In unseren Breitengraden wird der Hypeetinger immer beliebter, so
dass viele Menschen sich daheim in ihrer SocialCommunity in einer
Freundesliste halten. Ein Hypeetinger ist leicht stubenrein zu
bekommen, die richtige Pflege aber wichtig. So braucht er zum
Überleben daheim die Trocken-Gefälltmirs, die auch in einem
beengten Lebensraum, ihm das Gefühl geben auf einem besonders
klickreichen Video zu leben.
Sollten sie sich einen Hypeetinger halten wollen, seien sie nur bitte
vorsichtig. Internationale Großkonzerne versuchen immer wieder
Hypeetinger im eigenen Labor zu züchten und nutzen dieses aus, um
ihre eigenen Videos wachsen und gedeihen zu sehen. Diese Pflanzen
zerstören aber den natürlichen Bestand des Urwaldes von Youtubia
und zersetzen bereits gewachsene Pflanzen.

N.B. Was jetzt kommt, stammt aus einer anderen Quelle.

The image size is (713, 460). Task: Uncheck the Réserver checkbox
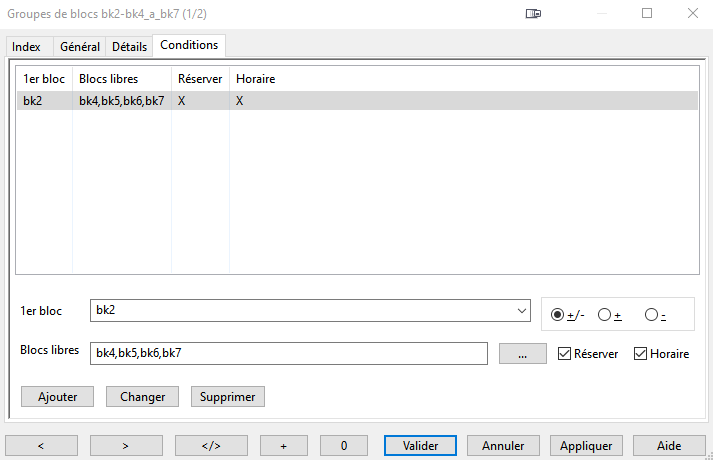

Um den illegalen Import der Hypeetinger in Deutschland zu regulieren,
hat die GEMA (Gemeinschaft Empathischen Menschen-Artenschutzes) den
Baumbestand in ihrem Land nicht teilweise nicht verfügbar gemacht.
Sollte diese Entwicklung fortschreiten, werden viele Hypeetinger in
andere Wälder, wie zum Beispiel Vimeo oder MyVideo umgesiedelt
werden müssen. Bisher ist aber nicht bekannt, wie viele Hypeetinger
dort überleben konnten und können. So könnte der Hypeetinger
langsam werden, was sein Namensverwandten, der Wolpertinger bereits
ist: Eine vom Mensch geschaffene Fabel.
So kann man sich dem Thema natürlich auch nähern. Gefällt mir gut. Eine Zeichnung von dem Vieh wäre noch hübsch gewesen. ;) Ich hab's auf andere Art versucht: http://phan-thomas.de/2014/01/wort-zum-sonntag-scherben/
AntwortenLöschenInteressant ist aber vor allem, dass auch jene, die sich von dem besagten Video nicht mal so sehr angesprochen fühlen, bzw. es eher kritisch betrachten, sich zu Äußerungen verleitet fühlen, oder? Ich nehme mich da ja nicht aus.
Eine Zeichnung aus meiner Feder wäre alles gewesen, aber nicht hübsch. ;)
LöschenIch habe mich ja auch verleiten lassen, Hype ist ja aber auch kein unspannendes Thema. Trends und andere ähnliche Begriffe sind nicht umsonst auch Forschungsgegenstand.